— WORK REQUIRED —
Rewrite the data below with every "Given" replaced by "Task" and everything else unchanged. Leave out the pictures.
Begin
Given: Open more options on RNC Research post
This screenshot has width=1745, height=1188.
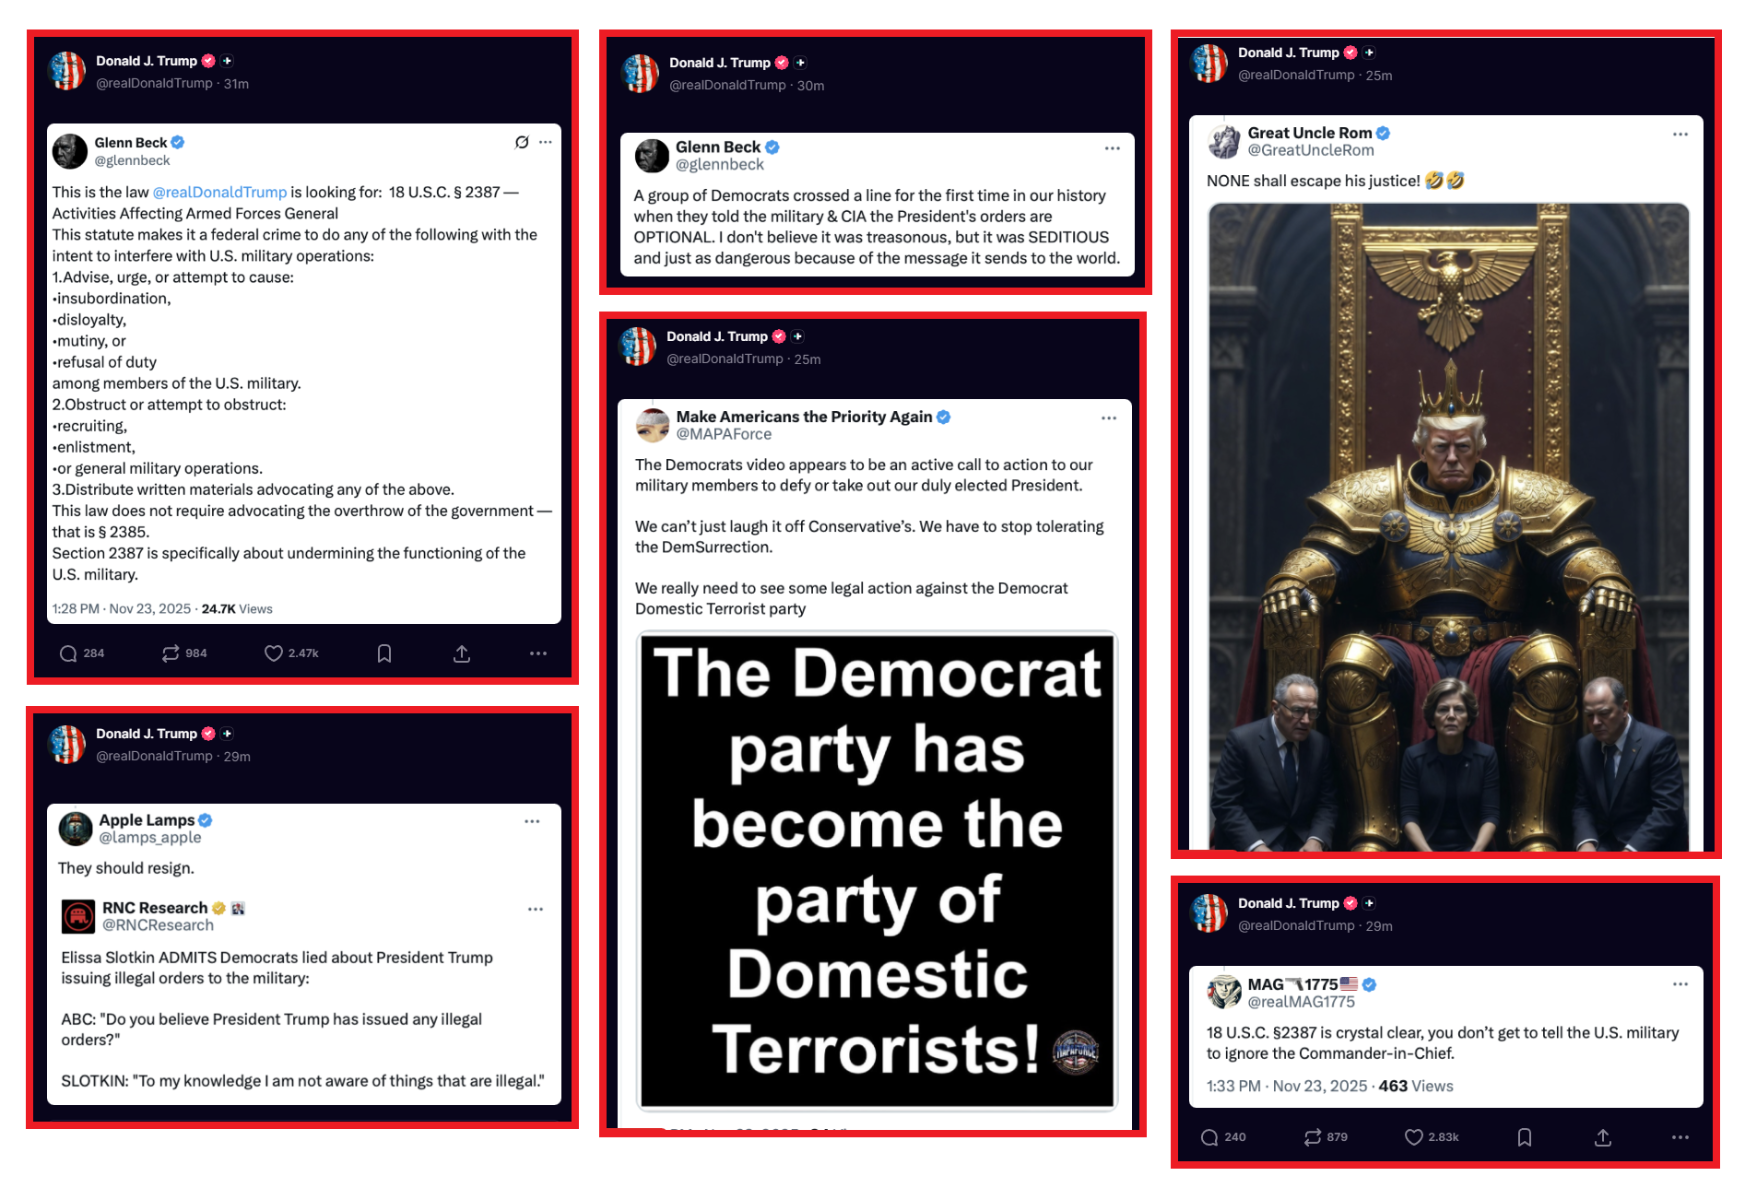Looking at the screenshot, I should (x=535, y=909).
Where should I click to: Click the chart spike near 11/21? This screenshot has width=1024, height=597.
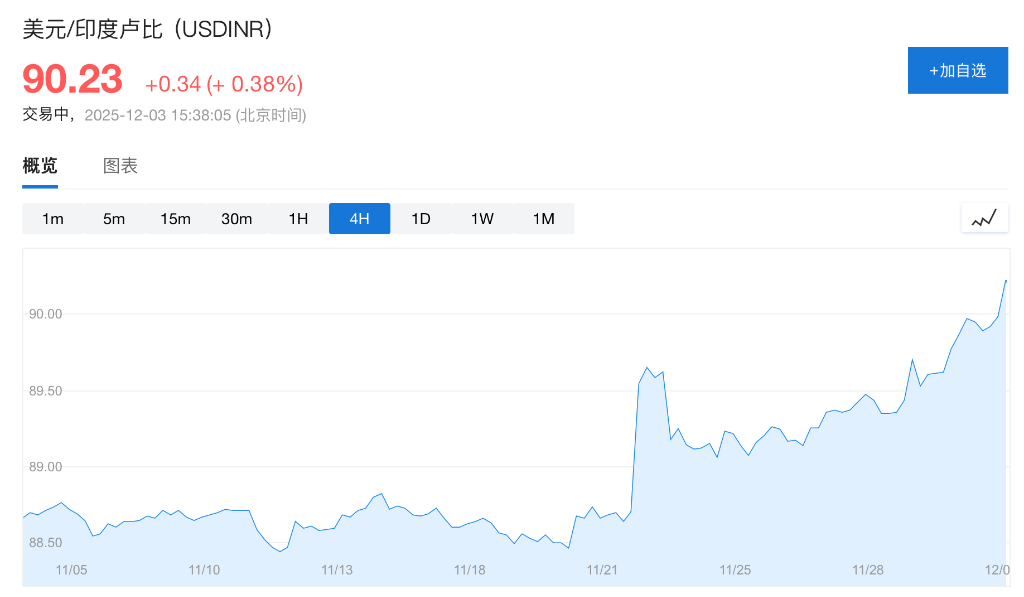pos(647,369)
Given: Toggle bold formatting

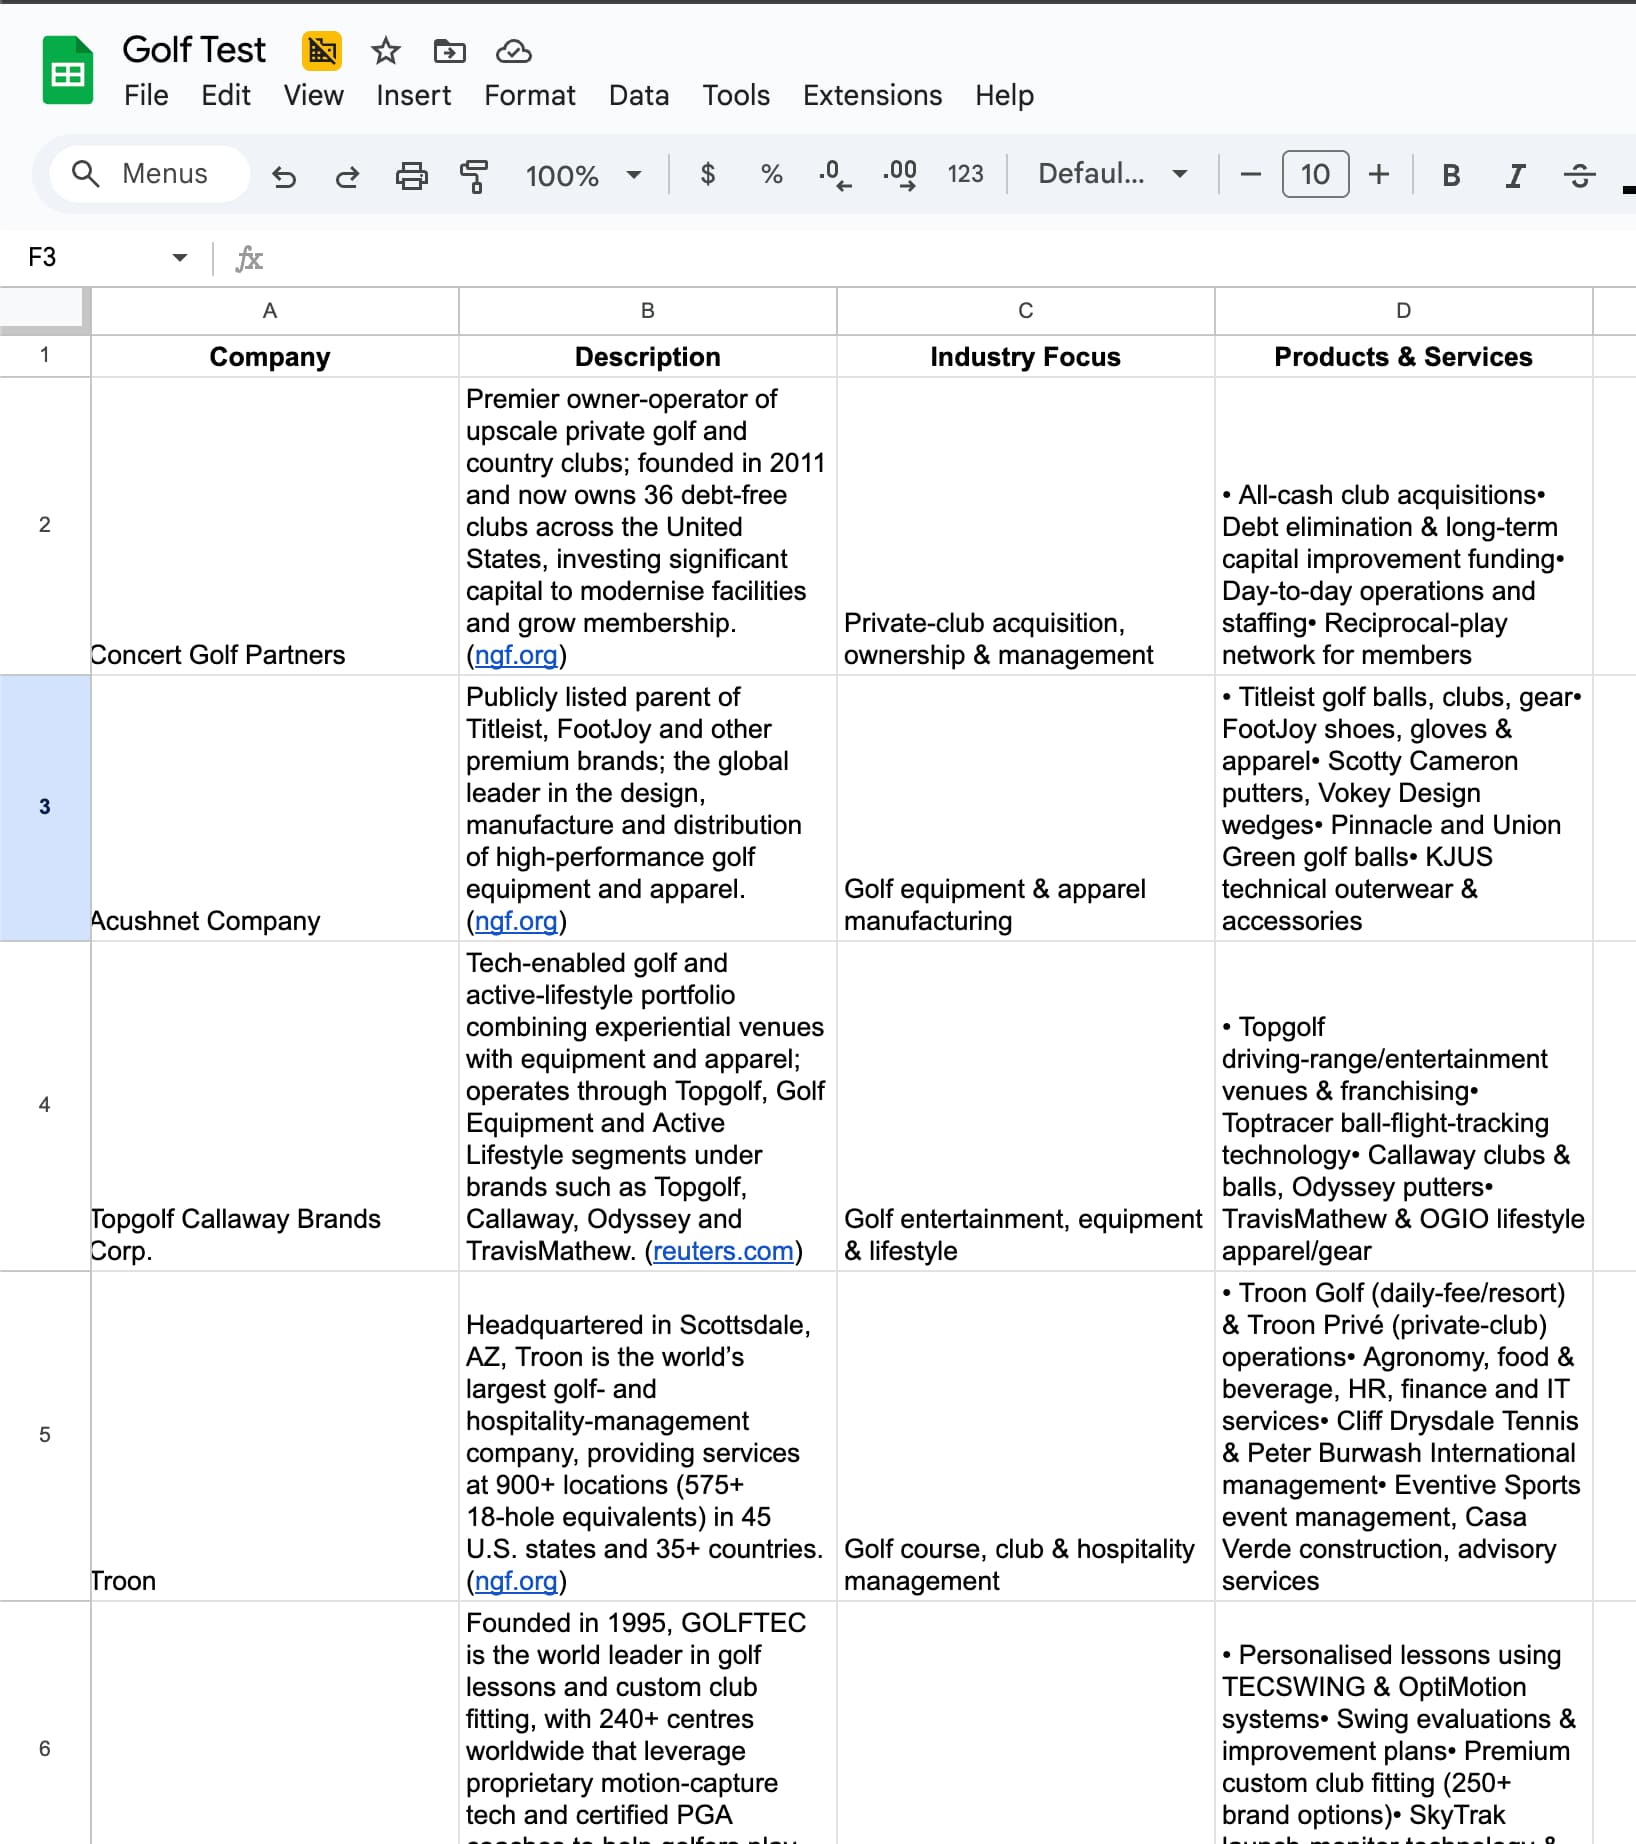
End
— THE ANSWER —
Task: Open more options on RNC Research post
This screenshot has width=1745, height=1188.
Looking at the screenshot, I should (x=535, y=909).
Where should I click to: Click the chart spike near 11/21? This screenshot has width=1024, height=597.
pos(647,369)
Task: Toggle bold formatting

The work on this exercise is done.